SET EXERCISE.
Copy the material verbatim, beginning at the line that contains "The width and height of the screenshot is (612, 651)." and continuing through the end of the material.

RECORDS FOR THIS EXERCISE.
==================================================
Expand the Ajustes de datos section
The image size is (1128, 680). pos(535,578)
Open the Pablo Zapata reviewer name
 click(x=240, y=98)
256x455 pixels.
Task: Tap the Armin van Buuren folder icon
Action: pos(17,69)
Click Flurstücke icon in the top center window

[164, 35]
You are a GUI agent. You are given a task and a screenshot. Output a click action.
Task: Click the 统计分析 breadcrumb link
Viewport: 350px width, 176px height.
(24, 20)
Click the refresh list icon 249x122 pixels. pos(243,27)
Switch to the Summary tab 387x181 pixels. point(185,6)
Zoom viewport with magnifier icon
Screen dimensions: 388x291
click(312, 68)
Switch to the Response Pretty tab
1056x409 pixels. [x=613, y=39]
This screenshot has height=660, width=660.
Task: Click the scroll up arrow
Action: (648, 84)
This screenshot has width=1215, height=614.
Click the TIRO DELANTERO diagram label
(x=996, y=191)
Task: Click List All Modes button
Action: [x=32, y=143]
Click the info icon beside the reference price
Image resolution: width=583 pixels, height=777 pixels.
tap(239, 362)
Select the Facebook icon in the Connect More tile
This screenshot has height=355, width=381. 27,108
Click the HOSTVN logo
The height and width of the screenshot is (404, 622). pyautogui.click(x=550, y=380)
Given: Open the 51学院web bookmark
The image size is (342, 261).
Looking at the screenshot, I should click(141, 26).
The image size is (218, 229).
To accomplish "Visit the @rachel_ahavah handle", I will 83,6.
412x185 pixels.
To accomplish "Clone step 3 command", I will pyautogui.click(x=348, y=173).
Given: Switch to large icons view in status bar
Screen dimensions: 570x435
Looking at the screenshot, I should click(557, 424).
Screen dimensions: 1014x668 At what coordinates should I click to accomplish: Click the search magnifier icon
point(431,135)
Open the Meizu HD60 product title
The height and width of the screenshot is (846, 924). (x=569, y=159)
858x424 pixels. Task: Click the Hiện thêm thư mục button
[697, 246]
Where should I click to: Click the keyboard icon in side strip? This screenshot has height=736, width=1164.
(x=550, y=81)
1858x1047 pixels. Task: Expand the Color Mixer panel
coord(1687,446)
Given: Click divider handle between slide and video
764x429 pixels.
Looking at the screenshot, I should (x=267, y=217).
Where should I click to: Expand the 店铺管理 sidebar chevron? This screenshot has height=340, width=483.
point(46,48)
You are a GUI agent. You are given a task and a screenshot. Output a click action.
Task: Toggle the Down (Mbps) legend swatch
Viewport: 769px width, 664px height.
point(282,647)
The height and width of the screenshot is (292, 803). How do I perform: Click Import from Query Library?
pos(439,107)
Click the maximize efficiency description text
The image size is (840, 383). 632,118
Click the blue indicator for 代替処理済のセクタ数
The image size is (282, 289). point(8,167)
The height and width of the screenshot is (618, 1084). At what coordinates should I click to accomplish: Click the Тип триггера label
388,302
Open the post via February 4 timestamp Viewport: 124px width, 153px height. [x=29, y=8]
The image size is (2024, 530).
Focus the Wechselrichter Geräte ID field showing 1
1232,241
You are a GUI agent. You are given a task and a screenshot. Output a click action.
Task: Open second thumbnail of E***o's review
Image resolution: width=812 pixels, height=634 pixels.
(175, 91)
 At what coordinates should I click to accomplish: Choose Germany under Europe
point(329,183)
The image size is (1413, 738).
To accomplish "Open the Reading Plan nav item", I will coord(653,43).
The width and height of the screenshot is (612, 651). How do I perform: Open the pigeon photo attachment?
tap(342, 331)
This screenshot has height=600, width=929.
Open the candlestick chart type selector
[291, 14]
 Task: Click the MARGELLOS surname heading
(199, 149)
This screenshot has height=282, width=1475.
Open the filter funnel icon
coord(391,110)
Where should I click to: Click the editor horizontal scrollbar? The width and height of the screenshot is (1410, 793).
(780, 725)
==================================================
SOLVED EXERCISE.
The width and height of the screenshot is (612, 651). How do I perform: Open the pigeon photo attachment?
tap(342, 331)
This screenshot has height=600, width=929.
Open the candlestick chart type selector
[291, 14]
 Task: Click the MARGELLOS surname heading
(199, 149)
This screenshot has height=282, width=1475.
Open the filter funnel icon
coord(391,110)
Where should I click to: Click the editor horizontal scrollbar? The width and height of the screenshot is (1410, 793).
(780, 725)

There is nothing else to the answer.